La solidarietà da parte del popolo sardo non si è fatta attendere,

sia durante l’incendio, quando si è cercato di sostenere il fondamentale operato dei Vigili del Fuoco, Corpo forestale, Barricelli, Protezione civile e l’esercito di volontari accorsi, sia dopo, quando si è dovuto andare incontro a tanti bisogni delle famiglie che avevano perso la propria abitazione, o comunque non potevano accedervi, e agli anziani costretti ad abbandonare le case di riposo troppo vicine al confine di pericolo.Già lunedì mattina trattori, camion, furgoni si sono recati sul luogo da ogni angolo della Sardegna per portare qualsiasi genere di bene, compreso quanto necessario per le esigenze del bestiame sopravvissuto all’incendio.Tante le offerte di soccorso da parte di proprietari di seconde case che mettevano a disposizione la loro dimora, così come da panificatori, agriturismi e ristoranti che offrivano pasti a coloro che erano impossibilitati. Le Amministrazioni, nel frattempo, stanno predisponendo un piano di coordinamento perché ogni gesto di prossimità non vada perduto.
La diocesi di Alghero-Bosa ha subito messo a disposizione la struttura dell’ex seminario di Bosa per poter ospitare quaranta anziani ed il lavoro di accoglienza è stato curato dalla Croce Rossa Italiana, in collaborazione con la Misericordia di Alghero, i collaboratori dell’oratorio di Bosa e le associazioni di volontariato locali.Significativo il contributo delle parrocchie durante la fase di emergenza, alle quali spetterà, arginato il problema, dare nuova prospettiva e rinnovata fiducia per la ripartenza.

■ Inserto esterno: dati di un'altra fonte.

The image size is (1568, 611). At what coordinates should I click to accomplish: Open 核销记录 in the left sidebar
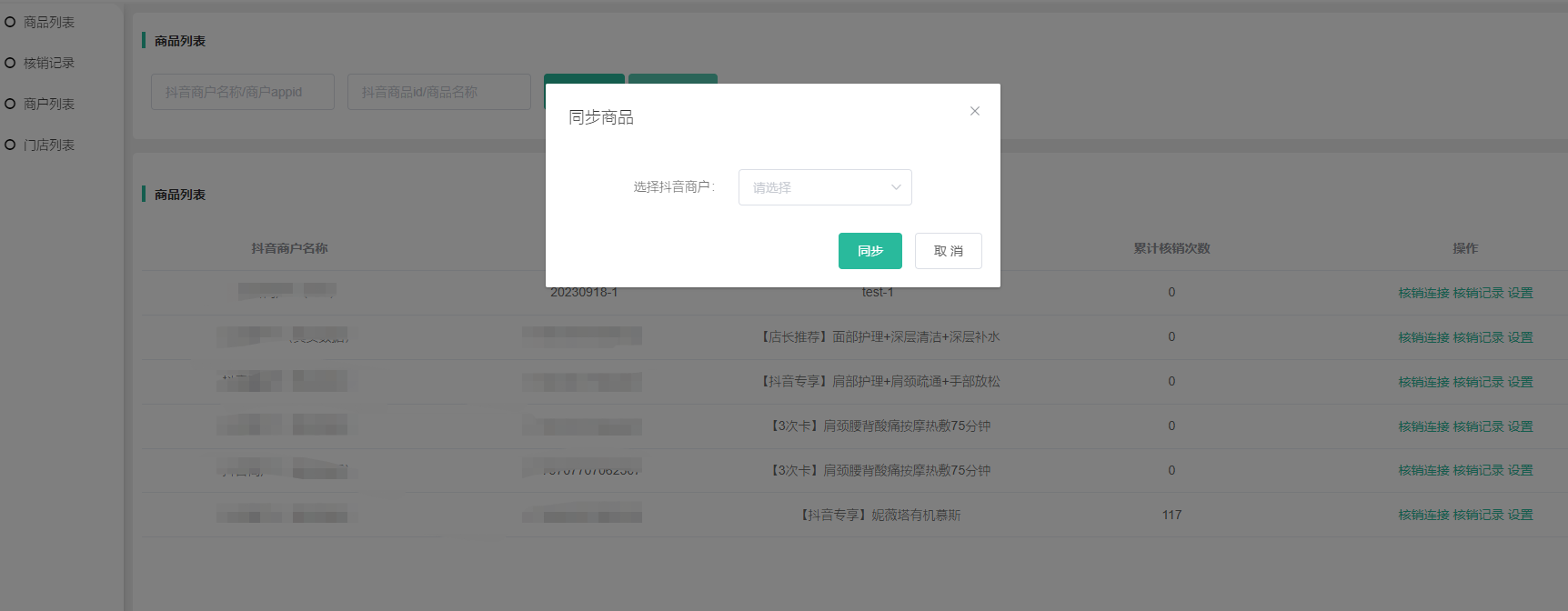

La diocesi, per volontà del vescovo Mauro Maria Morfino, ha inoltre istituito un fondo di solidarietà denominato “Emergenza incendi Montiferru” per tendere una mano alla popolazione ferita.Nello stesso conto il pastore della Chiesa di Alghero-Bosa ha accreditato la somma di € 50.000, con la speranza che la quota cresca progressivamente grazie alla generosità di quanti saranno sensibili al problema.

Per versare la propria offerta nello speciale “fondo”, sarà necessario predisporre un bonifico bancario con causale “Emergenza incendi Montiferru” all’Iban IT 57 D 01015 84890 000070770491.